# Speedo needle melted....



## GDAccent (Jun 16, 2010)

Hello again !! Everyone was great in helping me figure my starting issues with the 92 pickup. So this is the next project on it.

A couple of years ago, we had a really hot summer a few days in a row were over hundred which is rare for this area Pacific NW. we do get some, but not many in a row.....So the speedo needle has melted back. So it leans against the 
mph gauge. It start sticking around 45mph and as you get faster say 65. You have to slap the dash to knock it loose.

Whats the best way about fixing this? I was thinking if I can get into it, and pull the needle off I can try to reform it, then maybe glue something on the back to reinforce it from melting back again.

Any suggestions... ThX


----------



## zanegrey (Dec 5, 2005)

i tied on a wooden matchstick with the red tip pointing out..
be sure bot to remove the base of the needle w/o locking the drive spindle in place as you will loose the calibration..

- - - - -

## Set of tasks
(a) In GDAccent's message in the speedometer needle thread, not counting its date, list every number written in digits.
(b) Reproduce the speedometer needle thread from "Whats the best" up to and including "loose the calibration..".
(c) Take the speedometer needle thread further, beginning right after its final sentence.
The lines after this point come from a separate source and are not part of the speedometer needle thread.

## Material provided
- - - - -

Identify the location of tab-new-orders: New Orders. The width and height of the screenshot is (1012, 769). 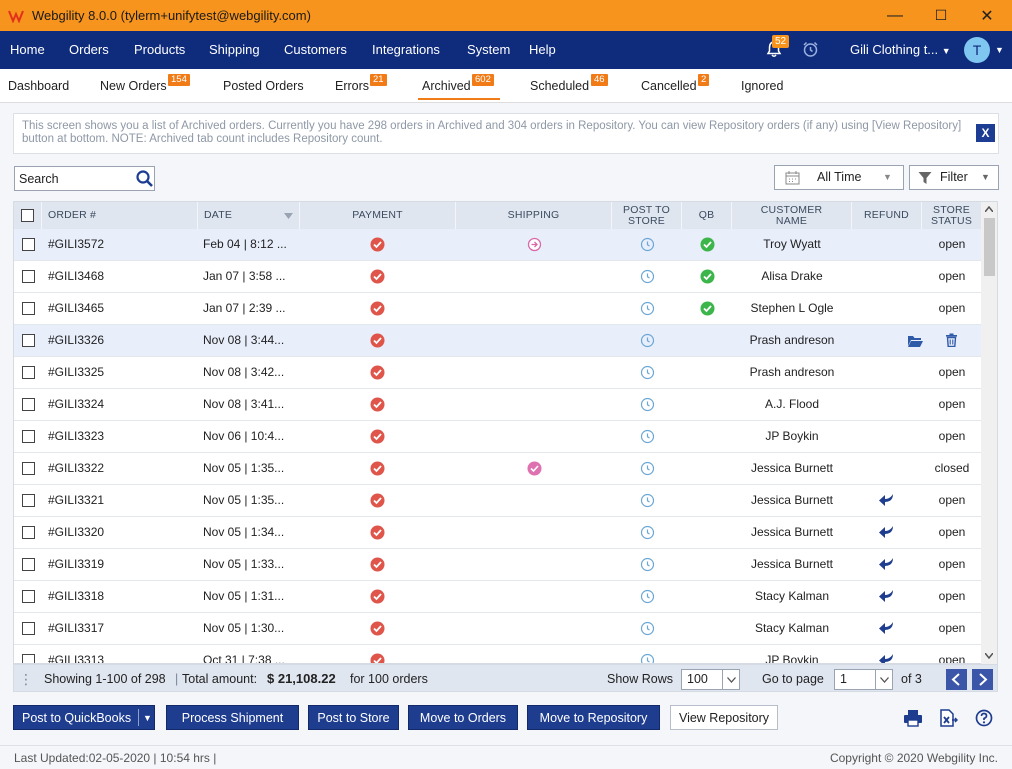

- - - - -

## Expected outputs
(a) 92, 45, 65

(b)
Whats the best way about fixing this? I was thinking if I can get into it, and pull the needle off I can try to reform it, then maybe glue something on the back to reinforce it from melting back again.

Any suggestions... ThX


----------



## zanegrey (Dec 5, 2005)

i tied on a wooden matchstick with the red tip pointing out..
be sure bot to remove the base of the needle w/o locking the drive spindle in place as you will loose the calibration..

(c)
i put the wooden matchstick on the back of the needle and the wrapped a whit thread around it many many times and tied it off then cut the needle off about 3/4 of the way down..

you could just use the match stick as a backing to the needle..kind of like a splint.


----------



## badmaxx (Aug 26, 2010)

Same thing happened to mine. I pulled out what was left of the needle, clipped the curly part off, placed it in a small vise, drilled a tiny hole where the needle was, and super-glued, 3 quarters of a toothpick in the hole and painted it with a can of white paint. It definitely looks like the real deal!


----------



## SPEEDO (Jun 9, 2003)

^ what they said! but take care of it soon because it can bind up your speedo cable, which leads to breakage....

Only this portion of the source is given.